Allyson Lucinda Benton, "Bottom-Up Challenges to National Democracy: Mexico's (Legal) Subnational Authoritarian Enclaves"
How have Mexico’s community-based democratic institutions, known as Usos y Costumbres (UyC) or Uses and Customs systems, affected local and national politics? Although informal UyC practices exist throughout Mexico, the state of Oaxaca formally changed its electoral codes in 1995 to legalize UyC. Statistical analysis of national election results shows that Oaxacan municipalities that formally adopted UyC systems thereafter experienced higher first-place party margins and higher levels of abstention compared to non-UyC systems. That these systems helped local leaders engineer election outcomes while reducing participation, even in national elections, undermines arguments about their democratic benefits. UyC rules appear to help preserve local authoritarian enclaves, with negative consequences for national democracy.
Peter Thisted Dinesen, "Parental Transmission of Trust or Perceptions of Institutional Fairness? Generalized Trust of Non-Western Immigrants in a High-Trust Society"
Looking at young immigrants from low-trust, non-Western countries in the high-trust society of Denmark, two perspectives on how generalized trust is formed can be examined. The first is a cultural perspective emphasizing that trust is a stable cultural trait passed on from one generation to the next through parental socialization. The second is an experiential perspective emphasizing the role of perceptions of fairness of state institutions concerning equal treatment of immigrants and natives. Building on a new Danish survey, results show that both parental transmission of trust as well as perceptions of institutional fairness matter for the level of trust of young immigrants, but the impact of the latter is considerably stronger. Additional analyses show that these perceptions are mainly formed by concrete experiences of fairness of teachers in school.
Evgeny Finkel, "The Authoritarian Advantage of Horizontal Accountability: Ombudsmen in Poland and Russia"
In recent decades, the number of national level ombudsmen has more than quintupled. The institution now exists in about 120 states, many of which are new democracies, hybrid regimes, or states undergoing regime transition. Some ombudsmen are powerful and influential; others are weak and marginalized. This variation can be explained by three factors: (1) the type of regime under which the institution was created; (2) whether the ombudsman challenges the government; and (3) the ombudsman’s ability to build coalitions with other actors. Though counterintuitive, more powerful ombudsmen are those created before the transition to democracy. The implication of this argument is that the creation of ombudsmen should precede rather than follow the formal transition to democracy.

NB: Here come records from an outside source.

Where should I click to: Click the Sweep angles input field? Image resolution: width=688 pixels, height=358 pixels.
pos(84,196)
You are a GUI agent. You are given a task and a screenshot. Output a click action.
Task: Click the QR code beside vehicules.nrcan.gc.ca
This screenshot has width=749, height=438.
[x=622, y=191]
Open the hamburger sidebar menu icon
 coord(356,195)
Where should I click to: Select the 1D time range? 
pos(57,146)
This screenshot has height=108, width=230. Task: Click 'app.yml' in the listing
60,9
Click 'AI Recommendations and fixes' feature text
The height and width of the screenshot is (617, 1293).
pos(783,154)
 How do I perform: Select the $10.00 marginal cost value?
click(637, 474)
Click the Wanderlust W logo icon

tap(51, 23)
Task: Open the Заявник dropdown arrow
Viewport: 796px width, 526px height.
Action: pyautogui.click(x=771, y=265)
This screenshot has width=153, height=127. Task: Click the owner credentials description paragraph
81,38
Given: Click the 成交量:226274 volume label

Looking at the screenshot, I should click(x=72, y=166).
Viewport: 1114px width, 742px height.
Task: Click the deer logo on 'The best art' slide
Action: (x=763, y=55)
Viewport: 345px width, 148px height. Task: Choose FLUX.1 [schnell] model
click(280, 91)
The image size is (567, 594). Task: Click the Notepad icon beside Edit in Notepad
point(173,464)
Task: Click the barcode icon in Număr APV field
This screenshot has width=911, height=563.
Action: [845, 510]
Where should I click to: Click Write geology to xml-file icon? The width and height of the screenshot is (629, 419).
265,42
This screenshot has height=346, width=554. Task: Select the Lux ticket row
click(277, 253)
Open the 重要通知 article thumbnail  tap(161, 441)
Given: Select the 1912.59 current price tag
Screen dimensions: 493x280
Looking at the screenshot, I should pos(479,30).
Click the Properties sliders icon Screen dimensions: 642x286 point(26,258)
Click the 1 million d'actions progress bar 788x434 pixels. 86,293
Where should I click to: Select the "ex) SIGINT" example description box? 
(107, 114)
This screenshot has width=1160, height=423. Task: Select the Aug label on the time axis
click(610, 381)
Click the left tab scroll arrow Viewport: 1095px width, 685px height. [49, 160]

Amos J. Zehavi, "Veto Players, Path Dependency, and Reform of Public Aid Policy to Private Schools: Australia, New Zealand, and the United States"
Two main weaknesses of the new institutionalism literature, one associated with veto player theories and the other with path dependency theories, help account for the framework’s inadequacy in theorizing change, especially radical change. A comparison of the divergent development of public aid to private schools in three countries—Australia, New Zealand, and the United States—demonstrates the importance of two factors that potentially mitigate the status quo—preserving effect of veto points and path dependency: the multifaceted nature of veto points and the political clout of status quo challengers. Even in what initially appear to be highly constrained institutional systems, significant reform can occur, at either a rapid or slow pace.
Eitan Y. Alimi and Sivan Hirsch-Hoefler, "Structure of Political Opportunities and Threats, and Movement-Countermovement Interaction in Segmented Composite Regimes"
How do changes in the structure of political opportunities and threats shape movement- countermovement interaction in composite regimes where different groups within the population are divided along ethnonational lines? In cases where one movement is structurally disadvantaged and the other is structurally advantaged, valuable theoretical insights into movement-countermovement interaction can be generated. Employing the case of the Palestinian and Jewish settler movements during the 1987—1992 Intifada, three theoretical propositions are critically examined as they relate to how changes in the structure of political opportunities and threats influence the emergence and endurance of movement-countermovement interaction, the strategy and tactics of both movements, and the internal dynamics within each.
Review Article: David Art, "What Do We Know About Authoritarianism After Ten Years?"
The study of authoritarian regimes has become one of the hottest subfields in comparative politics over the last decade. The books covered in this review take up the critical questions of how authoritarian regimes are created and maintained. While this research program has profitably opened up the black box of authoritarian polities and taken their institutions seriously, there has been an asymmetric attention to the quasi-democratic features of these regimes—such as political parties and legislatures—at the expense of their coercive ones. Future work in this area would do well to address this imbalance, as well as to provide richer explanations of how institutions matter and better evidence of their effects.